- _Problem to solve_
Nothing below is to be printed except the lines between the line holding "Viewport: 1316px width, 907px" and the line holding "Screen dimensions: 720x707", inclusive, each exactly as it appears.

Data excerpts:
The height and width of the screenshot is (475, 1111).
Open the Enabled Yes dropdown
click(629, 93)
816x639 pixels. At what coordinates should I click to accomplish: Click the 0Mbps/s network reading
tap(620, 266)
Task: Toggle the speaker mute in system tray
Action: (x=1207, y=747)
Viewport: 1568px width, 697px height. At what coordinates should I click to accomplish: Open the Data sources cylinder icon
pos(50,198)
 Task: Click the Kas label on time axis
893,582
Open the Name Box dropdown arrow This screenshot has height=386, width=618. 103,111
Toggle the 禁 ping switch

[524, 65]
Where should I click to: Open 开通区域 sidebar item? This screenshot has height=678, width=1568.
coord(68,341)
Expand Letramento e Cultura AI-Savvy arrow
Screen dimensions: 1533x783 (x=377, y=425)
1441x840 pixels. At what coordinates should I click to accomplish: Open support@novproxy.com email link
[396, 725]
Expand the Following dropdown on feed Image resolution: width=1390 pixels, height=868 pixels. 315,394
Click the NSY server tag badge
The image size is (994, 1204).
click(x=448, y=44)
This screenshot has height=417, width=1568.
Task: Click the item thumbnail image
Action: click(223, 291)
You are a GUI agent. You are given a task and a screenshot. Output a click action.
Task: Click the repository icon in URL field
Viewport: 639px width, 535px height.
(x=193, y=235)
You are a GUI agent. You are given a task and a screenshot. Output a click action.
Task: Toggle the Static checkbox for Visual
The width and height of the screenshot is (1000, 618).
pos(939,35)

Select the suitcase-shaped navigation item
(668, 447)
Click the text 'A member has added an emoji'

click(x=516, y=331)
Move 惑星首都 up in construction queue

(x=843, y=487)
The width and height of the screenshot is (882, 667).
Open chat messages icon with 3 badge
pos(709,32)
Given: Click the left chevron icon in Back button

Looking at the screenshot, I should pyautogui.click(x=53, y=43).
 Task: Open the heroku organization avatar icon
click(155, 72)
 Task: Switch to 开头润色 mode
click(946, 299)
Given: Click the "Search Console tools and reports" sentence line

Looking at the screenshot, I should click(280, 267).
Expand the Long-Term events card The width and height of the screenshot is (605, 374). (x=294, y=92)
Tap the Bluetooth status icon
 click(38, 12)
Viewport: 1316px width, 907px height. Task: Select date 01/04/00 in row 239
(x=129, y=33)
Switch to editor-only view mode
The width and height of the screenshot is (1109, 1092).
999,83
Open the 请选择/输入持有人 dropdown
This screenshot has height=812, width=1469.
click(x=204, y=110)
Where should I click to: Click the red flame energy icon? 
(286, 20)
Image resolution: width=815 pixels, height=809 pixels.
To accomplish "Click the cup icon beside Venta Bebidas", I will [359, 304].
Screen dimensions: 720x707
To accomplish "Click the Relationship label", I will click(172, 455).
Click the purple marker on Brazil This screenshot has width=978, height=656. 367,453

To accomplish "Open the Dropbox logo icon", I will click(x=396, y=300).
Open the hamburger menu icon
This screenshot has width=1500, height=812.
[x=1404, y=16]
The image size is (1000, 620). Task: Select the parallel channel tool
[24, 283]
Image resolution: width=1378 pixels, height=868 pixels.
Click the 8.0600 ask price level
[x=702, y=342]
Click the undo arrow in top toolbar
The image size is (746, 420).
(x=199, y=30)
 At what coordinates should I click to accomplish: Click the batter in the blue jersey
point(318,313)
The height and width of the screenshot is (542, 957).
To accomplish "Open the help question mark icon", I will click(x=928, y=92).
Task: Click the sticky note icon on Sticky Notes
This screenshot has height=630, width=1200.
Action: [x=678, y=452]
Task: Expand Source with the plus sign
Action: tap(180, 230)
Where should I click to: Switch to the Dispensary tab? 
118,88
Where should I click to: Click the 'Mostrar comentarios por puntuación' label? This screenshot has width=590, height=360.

- _Solution below_
Viewport: 1316px width, 907px height. Task: Select date 01/04/00 in row 239
(x=129, y=33)
Switch to editor-only view mode
The width and height of the screenshot is (1109, 1092).
999,83
Open the 请选择/输入持有人 dropdown
This screenshot has height=812, width=1469.
click(x=204, y=110)
Where should I click to: Click the red flame energy icon? 
(286, 20)
Image resolution: width=815 pixels, height=809 pixels.
To accomplish "Click the cup icon beside Venta Bebidas", I will [359, 304].
Screen dimensions: 720x707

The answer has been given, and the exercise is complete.